I'm sure it's very difficult to talk to your child about Halloween. "Sometimes, when a person and fun really love each other, the person, uh, dresses up…It's a kind of fantasy? Do you know what a fantasy is?" I mean, awkward! But you don't want your child to learn about Halloween on the streets, do you? Or, even worse, from television! No. Halloween is something that kids should learn about in an exceedingly, suffocatingly safe environment. Like their school.
From The NY Times:
Guns, daggers and other toy weapons have long been excisedfrom costumes at many school celebrations on Halloween. But in some classrooms across the country, the interpretation of what is too scary — or offensive, gross or saddening — is now also leading to an abundance of caution and some prohibitions.
In a school district in Illinois, students are being encouraged to dress up as historical characters or delicious food items rather than vampires or zombies. In Texas, a school has issued suggestions for “positive costumes” for the annual Halloween dance.
Well, I'm glad someone finally said it! Halloween should be about spreading positivity, not about who has the scariest costume or fun or whatever. That's why this year, I'm just putting my imaginary children (Hope, Hayleigh, and little Agamemnon) in MoveOn.org, Amnesty International, and Greenpeace t-shirts and telling everyone their costume is, "Human Doing." It's about time someone thought of the children.

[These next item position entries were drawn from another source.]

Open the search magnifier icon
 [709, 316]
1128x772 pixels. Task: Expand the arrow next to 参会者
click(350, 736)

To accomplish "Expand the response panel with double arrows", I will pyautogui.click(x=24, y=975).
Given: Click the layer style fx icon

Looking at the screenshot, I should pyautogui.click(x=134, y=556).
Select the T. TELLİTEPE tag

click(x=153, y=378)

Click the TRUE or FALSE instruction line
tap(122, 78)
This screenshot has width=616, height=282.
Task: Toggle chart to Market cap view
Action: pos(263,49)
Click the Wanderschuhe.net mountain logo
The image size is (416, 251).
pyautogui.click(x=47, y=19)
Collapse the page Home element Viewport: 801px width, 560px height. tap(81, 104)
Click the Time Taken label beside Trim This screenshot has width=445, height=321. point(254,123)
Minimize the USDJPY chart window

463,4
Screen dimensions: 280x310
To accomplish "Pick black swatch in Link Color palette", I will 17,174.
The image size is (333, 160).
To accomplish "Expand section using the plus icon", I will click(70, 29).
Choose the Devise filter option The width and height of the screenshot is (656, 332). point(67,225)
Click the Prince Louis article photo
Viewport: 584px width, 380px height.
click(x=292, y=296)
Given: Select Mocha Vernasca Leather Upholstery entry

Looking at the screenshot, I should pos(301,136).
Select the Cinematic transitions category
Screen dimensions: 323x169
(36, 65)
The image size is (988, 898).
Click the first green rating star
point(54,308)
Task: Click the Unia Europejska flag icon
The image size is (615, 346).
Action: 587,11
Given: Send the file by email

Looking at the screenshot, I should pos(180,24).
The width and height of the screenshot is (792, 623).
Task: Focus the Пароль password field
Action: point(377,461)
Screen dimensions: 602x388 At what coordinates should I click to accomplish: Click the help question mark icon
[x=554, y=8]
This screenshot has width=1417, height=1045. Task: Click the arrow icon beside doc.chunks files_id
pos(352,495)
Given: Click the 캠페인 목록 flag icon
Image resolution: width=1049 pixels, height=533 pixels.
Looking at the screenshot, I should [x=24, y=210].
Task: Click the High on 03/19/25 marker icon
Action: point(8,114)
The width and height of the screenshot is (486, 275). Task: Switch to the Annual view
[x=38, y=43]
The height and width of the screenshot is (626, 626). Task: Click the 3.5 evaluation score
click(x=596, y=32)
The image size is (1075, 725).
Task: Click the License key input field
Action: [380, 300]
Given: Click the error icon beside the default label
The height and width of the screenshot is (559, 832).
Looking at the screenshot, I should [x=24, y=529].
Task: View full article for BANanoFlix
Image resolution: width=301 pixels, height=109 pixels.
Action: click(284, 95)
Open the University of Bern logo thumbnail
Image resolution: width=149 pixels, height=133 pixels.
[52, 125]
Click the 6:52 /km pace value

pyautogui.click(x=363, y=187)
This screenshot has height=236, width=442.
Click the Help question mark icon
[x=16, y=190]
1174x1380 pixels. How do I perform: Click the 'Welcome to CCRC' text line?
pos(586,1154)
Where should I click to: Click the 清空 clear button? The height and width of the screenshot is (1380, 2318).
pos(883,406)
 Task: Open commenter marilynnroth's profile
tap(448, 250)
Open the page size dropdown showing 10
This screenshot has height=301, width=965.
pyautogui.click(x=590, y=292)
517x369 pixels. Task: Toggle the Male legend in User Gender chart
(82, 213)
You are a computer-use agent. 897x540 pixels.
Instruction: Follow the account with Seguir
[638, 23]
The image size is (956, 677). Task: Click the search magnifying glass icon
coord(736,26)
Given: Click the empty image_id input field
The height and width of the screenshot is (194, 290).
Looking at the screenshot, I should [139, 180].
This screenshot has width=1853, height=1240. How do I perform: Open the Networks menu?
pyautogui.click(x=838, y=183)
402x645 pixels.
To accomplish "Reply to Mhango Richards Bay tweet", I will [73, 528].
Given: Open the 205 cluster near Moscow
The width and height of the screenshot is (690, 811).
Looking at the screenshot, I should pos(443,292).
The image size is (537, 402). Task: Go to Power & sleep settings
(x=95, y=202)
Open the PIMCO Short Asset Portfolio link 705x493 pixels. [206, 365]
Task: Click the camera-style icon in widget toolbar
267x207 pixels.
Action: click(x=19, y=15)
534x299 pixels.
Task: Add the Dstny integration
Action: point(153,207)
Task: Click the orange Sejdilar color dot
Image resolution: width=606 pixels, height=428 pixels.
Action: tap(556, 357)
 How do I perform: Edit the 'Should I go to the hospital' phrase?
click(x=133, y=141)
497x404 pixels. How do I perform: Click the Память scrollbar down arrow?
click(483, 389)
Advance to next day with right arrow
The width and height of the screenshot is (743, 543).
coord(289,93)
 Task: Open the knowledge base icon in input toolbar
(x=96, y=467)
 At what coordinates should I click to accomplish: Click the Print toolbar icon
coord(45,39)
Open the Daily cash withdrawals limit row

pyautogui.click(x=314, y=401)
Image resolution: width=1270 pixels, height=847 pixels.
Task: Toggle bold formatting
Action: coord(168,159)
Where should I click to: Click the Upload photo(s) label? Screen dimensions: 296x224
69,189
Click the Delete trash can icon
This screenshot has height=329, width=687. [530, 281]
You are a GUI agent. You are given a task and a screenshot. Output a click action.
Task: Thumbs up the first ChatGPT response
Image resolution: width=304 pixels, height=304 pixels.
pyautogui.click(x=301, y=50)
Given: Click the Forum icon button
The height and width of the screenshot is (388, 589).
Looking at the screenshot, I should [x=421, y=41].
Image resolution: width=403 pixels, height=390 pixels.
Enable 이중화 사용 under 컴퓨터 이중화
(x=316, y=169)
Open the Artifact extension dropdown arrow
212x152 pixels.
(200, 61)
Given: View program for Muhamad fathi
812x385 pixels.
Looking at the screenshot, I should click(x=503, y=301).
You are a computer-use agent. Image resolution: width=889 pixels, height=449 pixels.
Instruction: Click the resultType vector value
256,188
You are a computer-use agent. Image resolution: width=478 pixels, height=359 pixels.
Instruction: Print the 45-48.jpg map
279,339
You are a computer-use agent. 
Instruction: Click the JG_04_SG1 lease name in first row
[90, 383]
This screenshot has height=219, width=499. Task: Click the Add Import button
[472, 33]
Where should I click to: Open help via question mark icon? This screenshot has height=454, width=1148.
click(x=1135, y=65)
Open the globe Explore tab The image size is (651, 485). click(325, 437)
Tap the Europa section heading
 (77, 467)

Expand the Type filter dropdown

At Riverside Drive, a Los Angeles public school in the San Fernando Valley, the Halloween parade is being defanged right down to its jagged fingertips.
A memo about costume appropriateness sent home recently by Riverside Drive’s principal made the following points:
¶They should not depict gangs or horror characters, or be scary.
¶Masks are allowed only during the parade.
¶Costumes may not demean any race, religion, nationality, handicapped condition or gender.
¶No fake fingernails.
¶No weapons, even fake ones.
¶Shoes must be worn.
God, wouldn't you have loved to see the costumes at Riverside Drive Elementary before the guidelines? Apparently there were a lot of shoeless Edward Scissorhands, masked Crips carrying real guns, and "Person In Wheelchair Holding A Fake Grenade" costumes.
Obviously, the "no weapons" is a sound rule for a school to have—and not just at Halloween. And the "no racist/jerky costumes" is a pretty good one too, although that's mostly just common sense. But to tell kids that they can't dress up as horror characters or wear scary costumes on Halloween is, to put it mildly, idiotic. That's like saying "No references to America at the 4th of July parade."
Calm down, schools. If a kid gets scared because some other kid in class is wearing a Scream mask, that kid will be shamed out of his fear really quickly, as he should be. Most kids can tell the difference between reality and dress-up—and if they can't Halloween is the perfect time to learn. Your children have all their lives to become lame fraidy-cats. Why make them start now?